Step Three: Analyze Your Tags
Use the tags to break your content into groups and analyze. Be sure to have a large sampling of content — we try not to analyze fewer than three months’ worth at a time.

Once you get three months of content and analyze it, you should see a few distinct patterns. Maybe you find that “humor” content gets better engagement, but “curated” content gets more click throughs. Maybe content about “social media” gets shared more frequently, but content specifically about LinkedIn performs best.

Sometimes you have to dig a little deeper — is it that we always share LinkedIn content with a photo, or does our audience really just like content about LinkedIn? There are many variables in social media, and it’s important to consider all of them when drawing your conclusions.

Closing the Loop

Finally, no matter how you decide to segment content, be sure to share your findings with your content creation team. After all, they’re the ones who will benefit the most from this information. However, don’t just give them a report. Take some time to talk about what your insights mean.
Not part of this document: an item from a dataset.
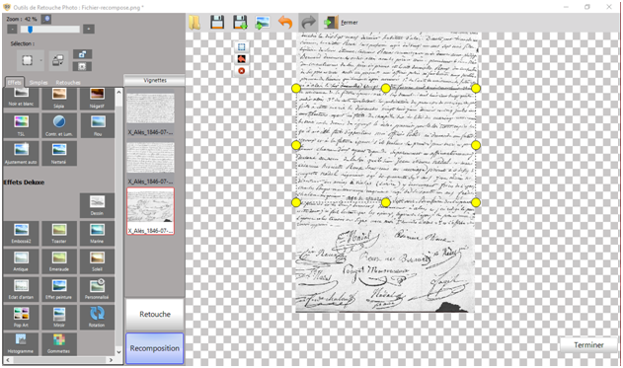Screen dimensions: 623x368
Task: Click the red delete selection icon
Action: click(x=241, y=71)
Discussion is important, for two reasons: 1) You could have drawn the wrong conclusion. There are lots of variables, and nobody’s perfect. 2) You don’t want your content team to follow the numbers too closely. It’s easy to let creative guidelines push your content into a rut, creating the same content over and over and never experimenting.

The insights you will glean from these analyses should be treated as guidelines: what we’re shooting for is a mix of what we know works and new things we think will work. They are intended to guide creativity, not stifle it. In this way, content segmentation will drive your team to continually improve, creating better content for your brand and your audience.